Key Responsibilities
AI Application Development
- Design, develop, and deploy AI-powered applications utilizing enterprise LLM platforms such as OpenAI, Anthropic Claude, and Google Gemini.
- Translate complex business requirements into scalable AI-driven solutions.
- Develop intelligent context-aware applications and knowledge-driven systems.
RAG Pipeline Engineering
- Architect and implement Retrieval-Augmented Generation (RAG) solutions.
- Optimize vector databases, embedding strategies, chunking methodologies, and retrieval performance.
- Ensure AI responses are accurate, relevant, and grounded in proprietary business data.
End-to-End AI Solution Delivery
- Own the complete AI development lifecycle from ideation and proof-of-concept through production deployment.
- Rapidly prototype and validate new AI use cases.
- Continuously iterate based on stakeholder feedback and business outcomes.
Agentic AI Development
- Build advanced AI workflows using frameworks such as:
- LangGraph
- LangChain
- Semantic Kernel
- Copilot Studio
- Develop autonomous and goal-oriented AI agents capable of managing complex multi-step processes.
Cloud & Infrastructure
- Deploy AI solutions within secure cloud environments, primarily Azure.
- Utilize:
- Azure AI Foundry
- Managed Identities
- Key Vault
- Private Networking
- Docker Containers
- Support AWS-based AI deployments as needed.
MLOps & Operational Excellence
- Implement CI/CD pipelines for AI applications.

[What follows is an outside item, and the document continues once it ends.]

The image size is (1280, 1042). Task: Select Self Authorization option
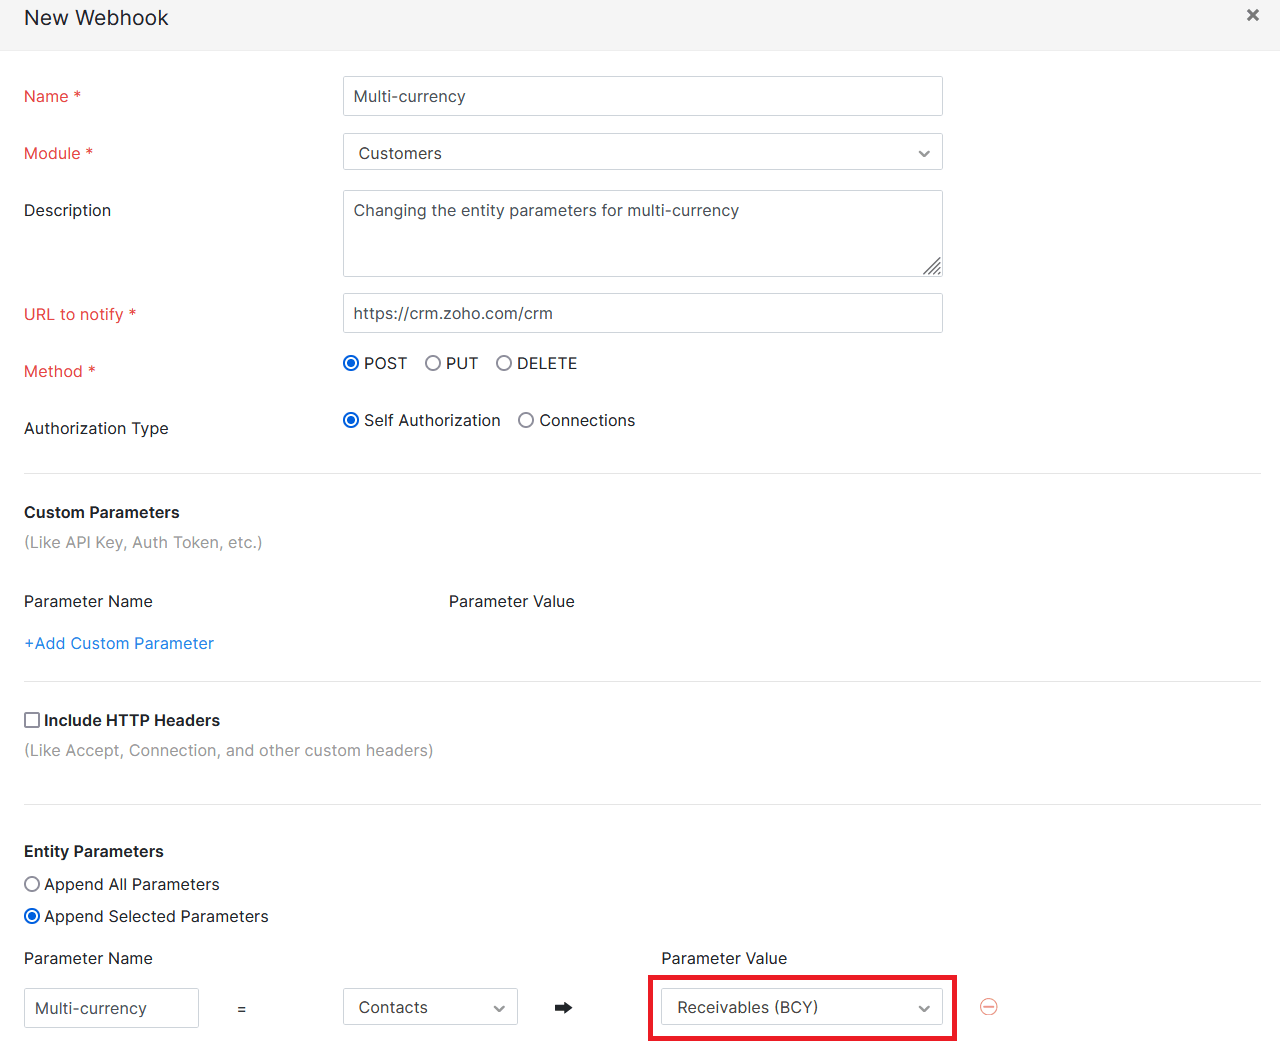351,420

- Establish monitoring, testing, version control, and deployment automation.
- Ensure solutions are reliable, scalable, maintainable, and production-ready.
Innovation & Research
- Stay current with emerging AI technologies, frameworks, and model advancements.
- Evaluate and recommend new tools and approaches to improve business outcomes, operational efficiency, and developer productivity.
Required Qualifications
Experience
- 3+ years of hands-on experience in:
- AI/ML Engineering
- Applied AI Development
- Software Engineering with strong AI focus
- Experience building production-grade AI applications.
Technical Skills
- Strong expertise in:
- Python
- REST APIs
- AI application development
- Data pipeline engineering
- Proven experience with:
- OpenAI APIs
- Anthropic Claude
- Google Gemini
- Prompt Engineering
- Function Calling
- Structured Outputs
- Context Window Management
- Hands-on experience with:
- Vector Databases
- Embeddings
- RAG Architectures
- Retrieval Evaluation
- Strong knowledge of:
- Azure AI Services
- Azure DevOps
- Docker
- CI/CD Pipelines
- Cloud Security
Soft Skills
- Excellent communication and collaboration abilities.
- Strong organizational and prioritization skills.
- Ability to work independently in a fast-paced environment.
- Experience working within Agile/Scrum delivery teams.
Preferred Qualifications
- Healthcare technology experience.
- Knowledge of HIPAA and PHI compliance requirements.
- Experience evaluating and benchmarking LLM providers.
- Familiarity with AWS AI/ML services.
- Understanding of regulated industry environments.
Education
Required
- Bachelor''s Degree in:
- Computer Science
- Artificial Intelligence
- Computer Engineering
- Related Technical Field
Preferred
- Master''s Degree in a related discipline.